FDA warns of ‘meltdown’ in out of hours services this winter due to indemnity fees
The Family Doctor Association has warned that the rising costs of indemnity fees for out-of-hours GPs could lead to a ’meltdown’ in urgent care this winter unless the Government takes action.
The group said it had argued for ’the need for direct reimbursement of indemnity costs for ordinary working GPs’ at a meeting with NHS England and other GP stakeholders last week.
Speaking at the meeting, FDA chair Dr Peter Swinyard said that ‘urgent changes’ are necessary to the terms of GP indemnity provision, as they are ‘the only group of senior doctors’ in the country who do not see their fees covered by the NHS for public service work.
He also highlighted that GP partners cover the fees, and the annual rises, not just for themselves but also on behalf of medical staff that they employ.
He said: ’GPs are the only group of senior doctors not directly reimbursed for the cost of their indemnity cover for their NHS work. Senior hospital doctors are covered by their employing trusts. Urgent changes need to be made.
’GP partners and their practices have the double whammy of paying these extortionate rises both for themselves and for the salaried doctors they employ.

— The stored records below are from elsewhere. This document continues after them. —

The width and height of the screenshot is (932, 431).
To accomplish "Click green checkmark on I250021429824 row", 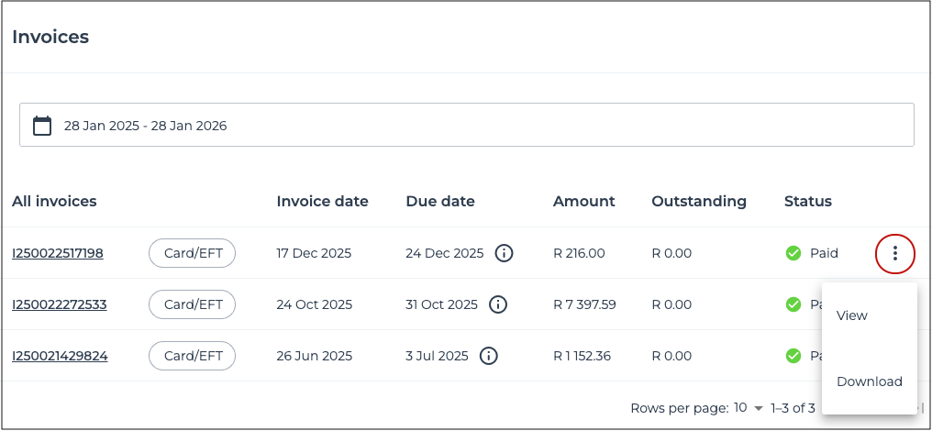I will [793, 356].
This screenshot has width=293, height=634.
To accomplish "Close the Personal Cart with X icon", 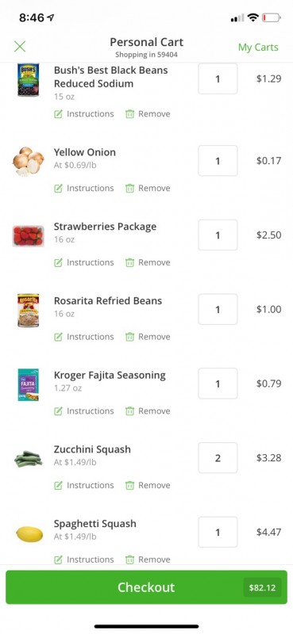I will [19, 47].

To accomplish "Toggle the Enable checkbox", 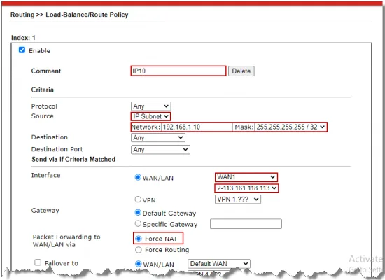I will [x=22, y=50].
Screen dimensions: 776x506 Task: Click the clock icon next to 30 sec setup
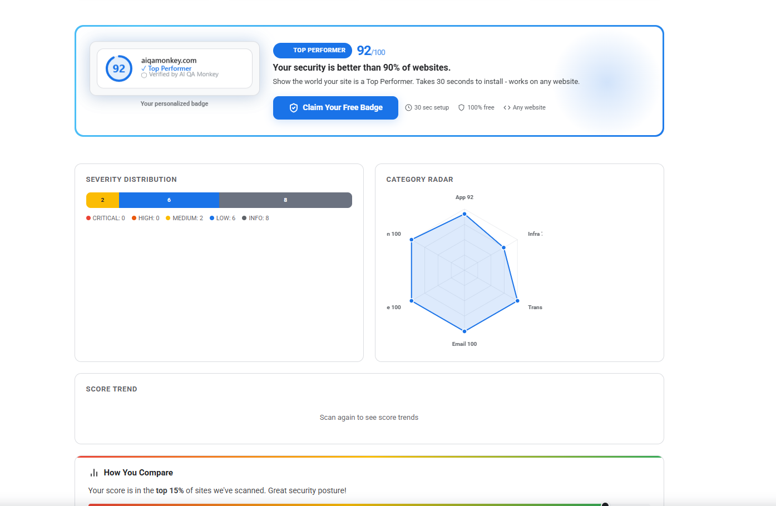408,107
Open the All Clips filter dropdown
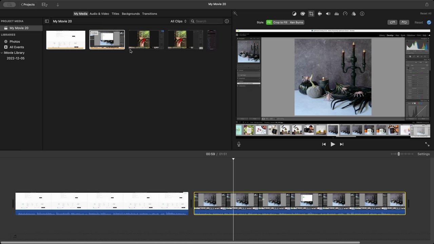Image resolution: width=434 pixels, height=244 pixels. coord(178,21)
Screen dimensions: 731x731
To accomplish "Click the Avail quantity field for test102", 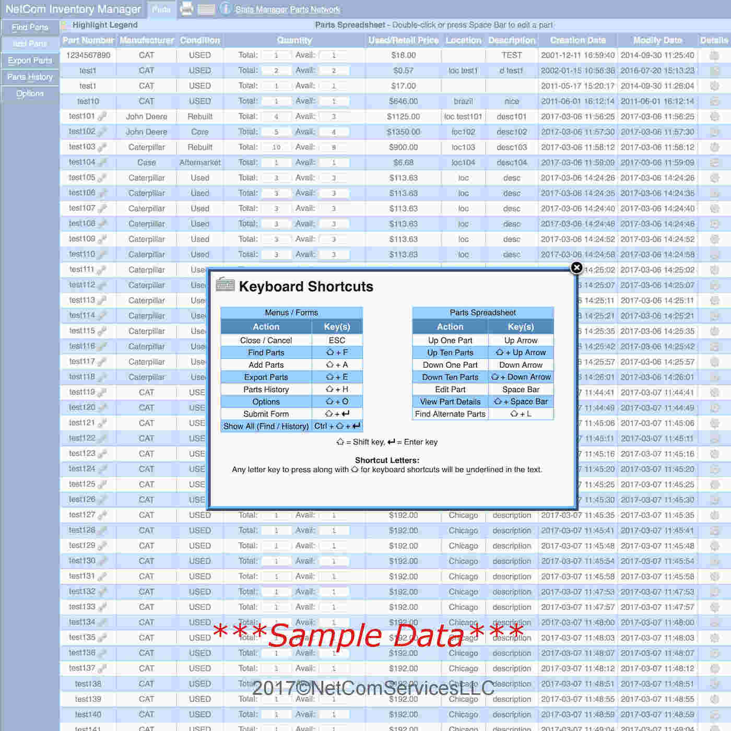I will [x=334, y=132].
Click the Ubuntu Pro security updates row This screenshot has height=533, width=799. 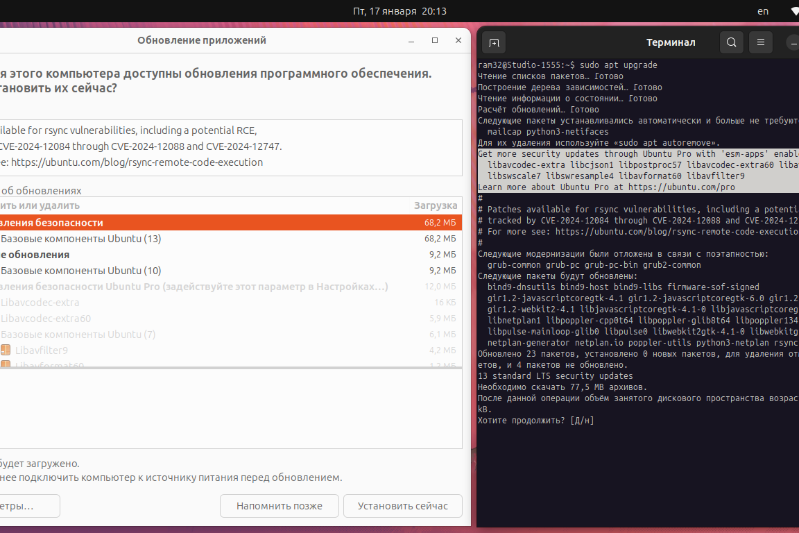(x=194, y=287)
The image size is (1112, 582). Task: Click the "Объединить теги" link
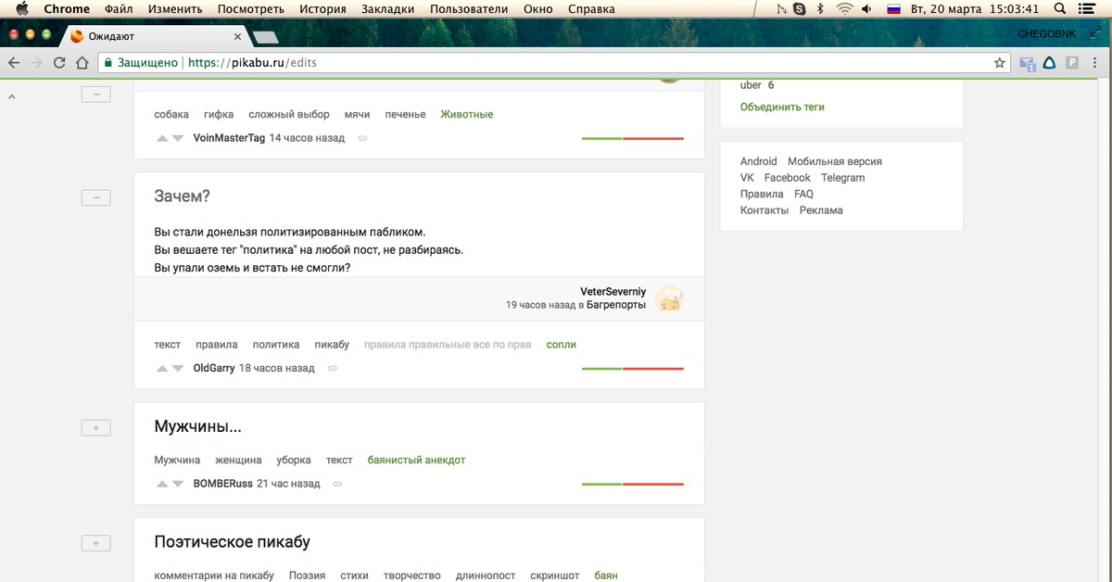pos(781,107)
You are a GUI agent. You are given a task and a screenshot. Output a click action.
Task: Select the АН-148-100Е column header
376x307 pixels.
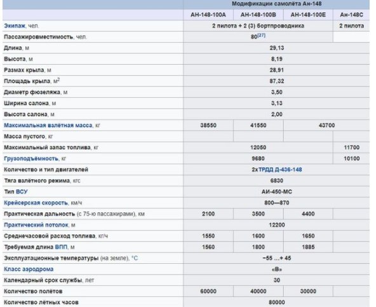pyautogui.click(x=308, y=15)
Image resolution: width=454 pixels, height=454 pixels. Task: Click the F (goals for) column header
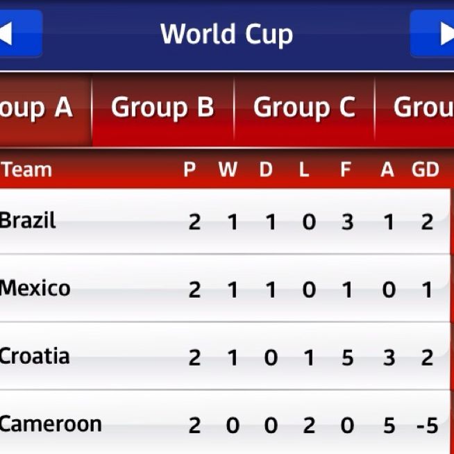coord(345,170)
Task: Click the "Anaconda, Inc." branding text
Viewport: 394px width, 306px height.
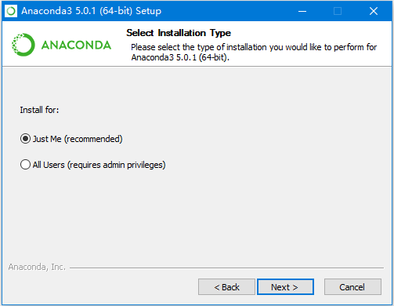Action: click(x=37, y=267)
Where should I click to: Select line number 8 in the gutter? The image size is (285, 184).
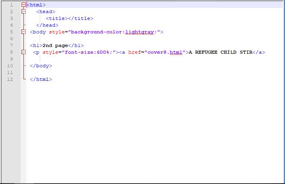pos(11,52)
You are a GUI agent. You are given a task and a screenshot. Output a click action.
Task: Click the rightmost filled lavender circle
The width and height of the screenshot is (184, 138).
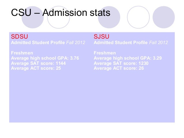pos(164,17)
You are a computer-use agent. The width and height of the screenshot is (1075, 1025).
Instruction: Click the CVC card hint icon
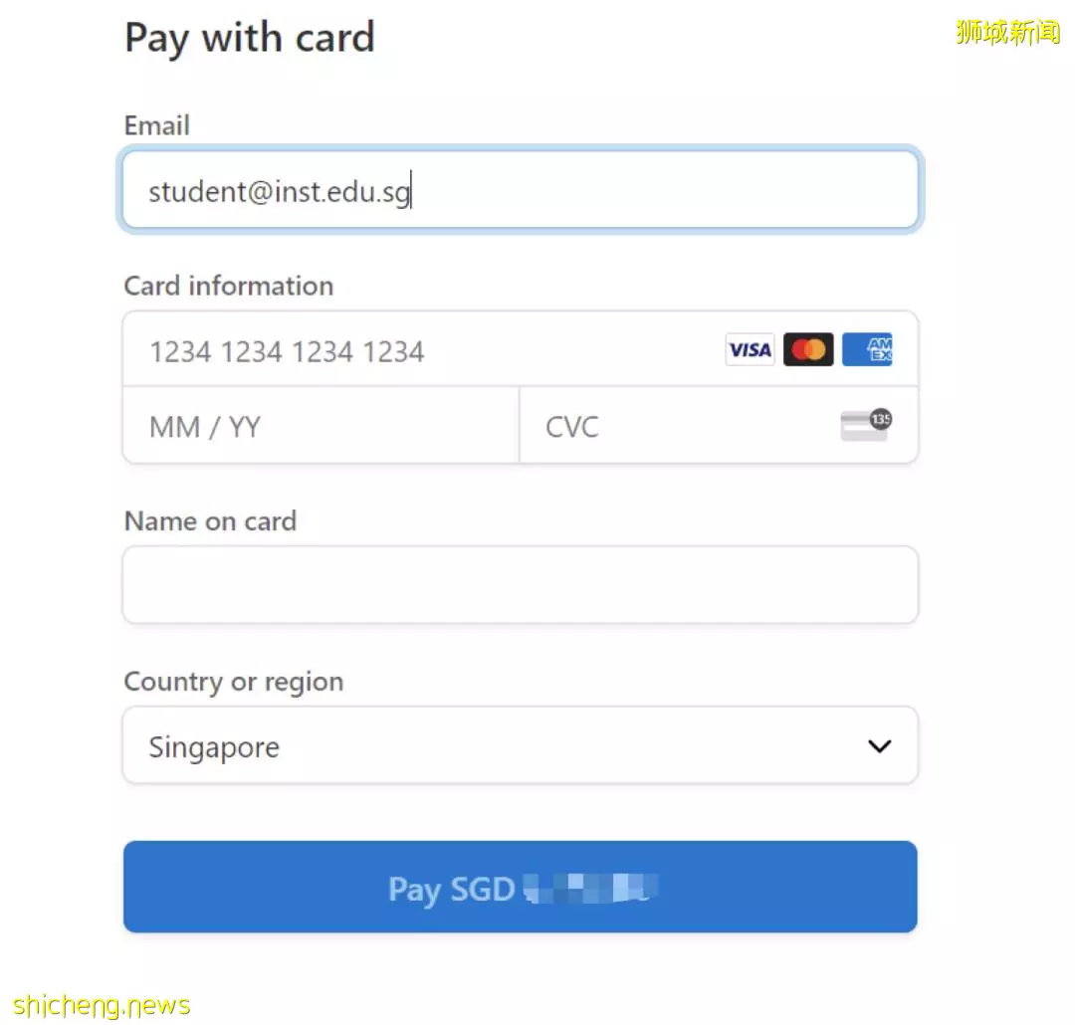pos(866,426)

Urgent change is also needed to prevent a meltdown of out-of-hours provision this winter when willing GPs are prevented by indemnity costs from working for their patients.’
A snapshop FDA survey of members in August suggested GP indemnity costs had increased by 25% in just one year, and warned fees were particularly unaffordable for GPs working out of hours.
A recent Pulse survey showed that 80% of GPs limit the number of out-of-hours shifts they work because of spiralling indemnity fees.
The most recent LMCs Conference also voted that GPs should have the full cost of indemnity covered by a central scheme.
It comes as NHS England’s submission to the independent pay review body ahead of the 2016/17 pay settlement acknowledged the unsustainable rise in indemnity fees but still recommended that GPs may not need any funding uplift at all.
NHS England has told Pulse it is looking closely at the issue of rising GP indemnity costs.